The basic idea behind Social Sites (my take, not necessarily J. B.’s) is that SharePoint users experience less frustration, find better quality material, and receive more emotional gratification when their SharePoint experience is more like Facebook. And because a social media approach to collaboration is both useful and gratifying, more people use the collaboration system – adoption increases – and they use it more often for more purposes – engagement increases. Teams get more done while having more fun. Additional benefits of a social media overlay on top of a standard SharePoint install is that it to draws attention to and promotes increased use of available resources and encourages users to find out about and experiment with collaboration options they weren’t using before, which may convert them into more valuable collaborators themselves.
Social Sites extends the functionality of SharePoint in a number of respects. The first generation of Social Sites added features including:
marking and tagging items;
providing custom streams of their “friends” activity updates (imagine keeping up with important developments with key people down the hall, in other regions or departments as they happen);
making it easier to move content in and out of SharePoint; and
making it easy for people to connect with the people who posted specific items with a single click.
The latest generation of Social Sites offers even more features (70 webparts in all are available), such as:
idea development (“ideation”);
the ability to follow people and events;
automatic updates when specific things of interest happen;
the ability to ask questions;
the ability to make requests; and
the ability to pass word along about things that are happening.

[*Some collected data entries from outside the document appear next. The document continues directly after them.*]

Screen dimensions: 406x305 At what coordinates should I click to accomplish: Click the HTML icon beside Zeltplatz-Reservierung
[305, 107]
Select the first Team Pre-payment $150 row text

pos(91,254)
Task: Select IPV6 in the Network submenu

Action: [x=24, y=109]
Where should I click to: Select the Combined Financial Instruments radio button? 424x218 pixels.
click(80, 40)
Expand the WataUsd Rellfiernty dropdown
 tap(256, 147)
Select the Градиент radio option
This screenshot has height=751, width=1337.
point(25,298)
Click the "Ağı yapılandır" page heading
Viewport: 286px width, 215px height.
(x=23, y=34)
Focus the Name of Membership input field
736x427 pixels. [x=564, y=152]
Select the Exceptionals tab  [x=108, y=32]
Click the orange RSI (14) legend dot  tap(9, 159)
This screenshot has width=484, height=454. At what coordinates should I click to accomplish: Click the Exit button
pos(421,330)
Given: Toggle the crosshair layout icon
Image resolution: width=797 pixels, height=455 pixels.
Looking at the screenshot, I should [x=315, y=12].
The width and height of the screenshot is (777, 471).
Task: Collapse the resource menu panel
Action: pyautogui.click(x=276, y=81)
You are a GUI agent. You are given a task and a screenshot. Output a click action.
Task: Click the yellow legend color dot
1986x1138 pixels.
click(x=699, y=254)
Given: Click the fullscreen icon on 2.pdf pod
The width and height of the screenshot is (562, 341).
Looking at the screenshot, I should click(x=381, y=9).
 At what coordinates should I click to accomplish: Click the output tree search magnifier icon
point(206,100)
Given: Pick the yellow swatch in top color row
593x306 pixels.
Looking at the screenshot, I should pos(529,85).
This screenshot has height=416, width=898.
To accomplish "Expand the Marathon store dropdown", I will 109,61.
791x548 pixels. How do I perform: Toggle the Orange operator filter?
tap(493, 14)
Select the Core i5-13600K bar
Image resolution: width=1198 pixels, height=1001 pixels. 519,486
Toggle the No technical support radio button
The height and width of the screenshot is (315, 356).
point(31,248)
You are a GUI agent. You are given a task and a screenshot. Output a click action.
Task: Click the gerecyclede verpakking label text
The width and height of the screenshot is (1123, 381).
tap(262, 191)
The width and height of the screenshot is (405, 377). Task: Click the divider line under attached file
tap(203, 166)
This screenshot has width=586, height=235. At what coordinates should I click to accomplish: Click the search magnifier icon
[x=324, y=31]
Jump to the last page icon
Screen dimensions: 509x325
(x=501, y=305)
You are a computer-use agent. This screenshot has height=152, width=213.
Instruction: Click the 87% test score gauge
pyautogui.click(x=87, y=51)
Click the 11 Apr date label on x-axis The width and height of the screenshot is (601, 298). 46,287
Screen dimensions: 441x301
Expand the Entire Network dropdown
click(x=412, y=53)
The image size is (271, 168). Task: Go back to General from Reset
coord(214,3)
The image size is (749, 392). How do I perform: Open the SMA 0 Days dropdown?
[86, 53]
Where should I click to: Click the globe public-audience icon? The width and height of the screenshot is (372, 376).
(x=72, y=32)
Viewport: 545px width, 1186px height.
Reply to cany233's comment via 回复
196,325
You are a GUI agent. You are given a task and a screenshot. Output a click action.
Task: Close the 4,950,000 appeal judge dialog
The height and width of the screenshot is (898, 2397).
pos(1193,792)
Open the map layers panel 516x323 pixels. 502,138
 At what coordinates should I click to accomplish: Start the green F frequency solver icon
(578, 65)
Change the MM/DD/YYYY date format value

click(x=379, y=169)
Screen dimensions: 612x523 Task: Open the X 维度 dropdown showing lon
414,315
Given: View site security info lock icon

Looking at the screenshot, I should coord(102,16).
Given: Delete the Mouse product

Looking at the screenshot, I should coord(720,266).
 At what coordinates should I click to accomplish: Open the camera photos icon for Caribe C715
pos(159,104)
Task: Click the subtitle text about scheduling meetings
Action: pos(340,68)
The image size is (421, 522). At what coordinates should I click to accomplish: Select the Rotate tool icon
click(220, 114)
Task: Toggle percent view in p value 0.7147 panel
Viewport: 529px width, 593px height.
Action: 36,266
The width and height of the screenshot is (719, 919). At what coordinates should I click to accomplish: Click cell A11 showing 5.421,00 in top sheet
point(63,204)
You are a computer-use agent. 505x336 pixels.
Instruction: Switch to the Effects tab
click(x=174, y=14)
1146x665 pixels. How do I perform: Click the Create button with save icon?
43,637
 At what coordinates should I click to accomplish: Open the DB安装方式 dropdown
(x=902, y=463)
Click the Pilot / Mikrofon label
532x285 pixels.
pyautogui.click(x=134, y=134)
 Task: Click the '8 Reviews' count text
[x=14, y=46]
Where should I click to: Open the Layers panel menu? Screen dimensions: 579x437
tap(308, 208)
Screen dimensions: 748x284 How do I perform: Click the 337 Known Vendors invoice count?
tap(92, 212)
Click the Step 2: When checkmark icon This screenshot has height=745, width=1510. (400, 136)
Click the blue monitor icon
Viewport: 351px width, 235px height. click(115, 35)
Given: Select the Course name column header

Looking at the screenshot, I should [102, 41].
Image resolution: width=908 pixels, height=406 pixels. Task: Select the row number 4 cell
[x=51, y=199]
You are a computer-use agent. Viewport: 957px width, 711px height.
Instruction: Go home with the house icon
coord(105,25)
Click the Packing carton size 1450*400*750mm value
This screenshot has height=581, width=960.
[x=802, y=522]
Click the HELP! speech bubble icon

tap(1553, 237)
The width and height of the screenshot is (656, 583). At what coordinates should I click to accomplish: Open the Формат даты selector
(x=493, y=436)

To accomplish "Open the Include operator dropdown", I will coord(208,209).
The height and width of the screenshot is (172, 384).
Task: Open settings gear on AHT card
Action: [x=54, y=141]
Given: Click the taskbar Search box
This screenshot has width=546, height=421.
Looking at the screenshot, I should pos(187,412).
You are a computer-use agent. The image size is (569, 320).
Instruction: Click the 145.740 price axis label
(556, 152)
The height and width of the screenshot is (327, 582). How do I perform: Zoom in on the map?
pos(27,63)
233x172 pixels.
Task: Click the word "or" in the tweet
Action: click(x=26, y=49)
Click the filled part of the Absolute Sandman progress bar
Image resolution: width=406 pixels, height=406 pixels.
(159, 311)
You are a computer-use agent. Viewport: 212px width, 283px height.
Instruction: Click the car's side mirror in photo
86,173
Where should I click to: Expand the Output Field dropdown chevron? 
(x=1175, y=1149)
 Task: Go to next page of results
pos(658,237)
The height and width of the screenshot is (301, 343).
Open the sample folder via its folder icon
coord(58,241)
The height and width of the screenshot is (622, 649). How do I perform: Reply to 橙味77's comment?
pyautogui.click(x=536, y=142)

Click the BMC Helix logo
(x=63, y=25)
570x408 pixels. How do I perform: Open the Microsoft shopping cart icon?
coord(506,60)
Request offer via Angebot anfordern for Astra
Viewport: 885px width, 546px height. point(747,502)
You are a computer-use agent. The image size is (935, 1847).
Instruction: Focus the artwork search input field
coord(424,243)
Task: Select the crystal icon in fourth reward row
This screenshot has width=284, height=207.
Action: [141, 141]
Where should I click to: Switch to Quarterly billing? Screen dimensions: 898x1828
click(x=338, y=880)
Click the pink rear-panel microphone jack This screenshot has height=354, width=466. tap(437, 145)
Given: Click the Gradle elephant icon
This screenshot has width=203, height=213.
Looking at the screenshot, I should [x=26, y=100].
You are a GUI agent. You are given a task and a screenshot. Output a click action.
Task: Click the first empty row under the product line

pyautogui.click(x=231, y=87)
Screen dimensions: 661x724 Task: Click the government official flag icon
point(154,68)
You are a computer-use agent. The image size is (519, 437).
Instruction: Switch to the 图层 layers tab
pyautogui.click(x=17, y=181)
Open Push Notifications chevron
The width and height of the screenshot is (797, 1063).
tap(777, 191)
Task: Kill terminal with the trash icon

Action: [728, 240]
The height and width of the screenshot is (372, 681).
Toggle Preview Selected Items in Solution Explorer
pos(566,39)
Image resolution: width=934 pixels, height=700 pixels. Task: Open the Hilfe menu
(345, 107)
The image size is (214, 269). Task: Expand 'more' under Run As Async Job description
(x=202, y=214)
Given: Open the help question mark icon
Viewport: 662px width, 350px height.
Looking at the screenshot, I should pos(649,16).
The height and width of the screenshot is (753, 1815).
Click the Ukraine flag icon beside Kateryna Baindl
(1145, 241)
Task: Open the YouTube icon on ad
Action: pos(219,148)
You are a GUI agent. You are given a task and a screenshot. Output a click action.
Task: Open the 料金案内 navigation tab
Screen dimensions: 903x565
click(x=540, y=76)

An open API makes it possible to customize activity streams open to groups of users that is also accessible from mobile devices. Social Sites also lends itself to community management and governance.
As icing on the cake, Newsgator also offers iPhone and iPad applications for Social Sites to enable everywhere, all of the time mobile interaction with SharePoint (including Social Sites social media features), completing the Facebook-like user experience.
For companies already using SharePoint, Social Sites allows them to upgrade their team’s collaborative performance without fundamentally reengineering their current knowledge management systems. For example the way information is stored and structured and integrations like workflows can be preserved. They can also avoid the costs of migration, retraining employees on new systems, or hiring specialists to manage the new systems. On the flip side, to the extent that Social Sites upgrades SharePoint to make it competitive with, or superior to, other collaboration options, the combination improves SharePoint’s attractiveness to companies considering swicthing over from competing knowledge management solutions. Finally, customers who seek to make this level of interaction widely available within their organizations may buy even more SharePoint licenses and invest in more customization.
Special thanks to J.B. Holston @jholston and Jim Benson @ourfounder for many of the ideas and information that found their way into this post.